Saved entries
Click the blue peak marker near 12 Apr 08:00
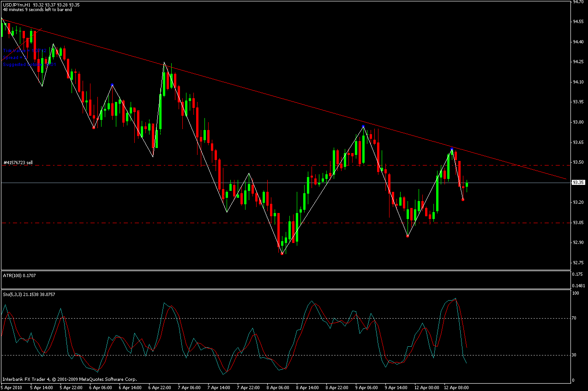The height and width of the screenshot is (391, 588). [452, 148]
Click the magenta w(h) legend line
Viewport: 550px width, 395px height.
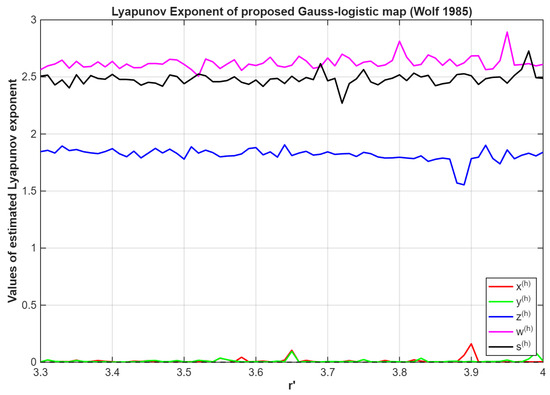click(x=500, y=332)
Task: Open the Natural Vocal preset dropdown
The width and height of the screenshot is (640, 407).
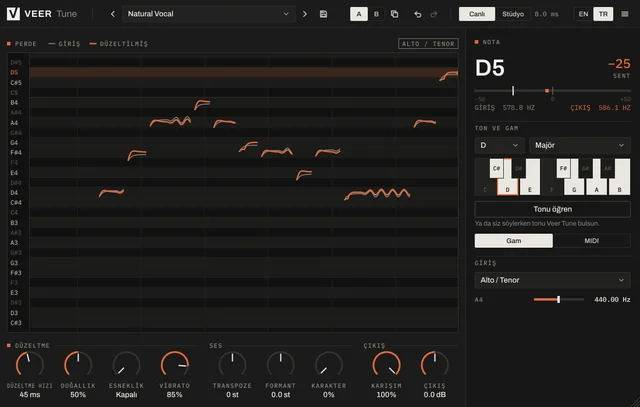Action: pos(209,14)
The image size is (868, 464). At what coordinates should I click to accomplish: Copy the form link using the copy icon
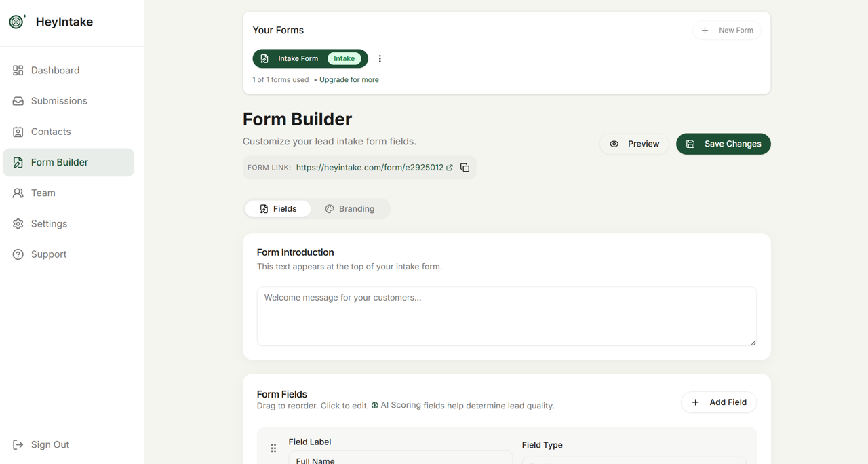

• **ASSIGNMENT**
Your reply must contain each entry exactly as written and no pictures.

• **SOLUTION TO THIS PROBLEM**
Click the blue peak marker near 12 Apr 08:00
The height and width of the screenshot is (391, 588). [452, 148]
Click the magenta w(h) legend line
Viewport: 550px width, 395px height.
click(x=500, y=332)
Task: Open the Natural Vocal preset dropdown
The width and height of the screenshot is (640, 407).
Action: pos(209,14)
The image size is (868, 464). At what coordinates should I click to accomplish: Copy the form link using the copy icon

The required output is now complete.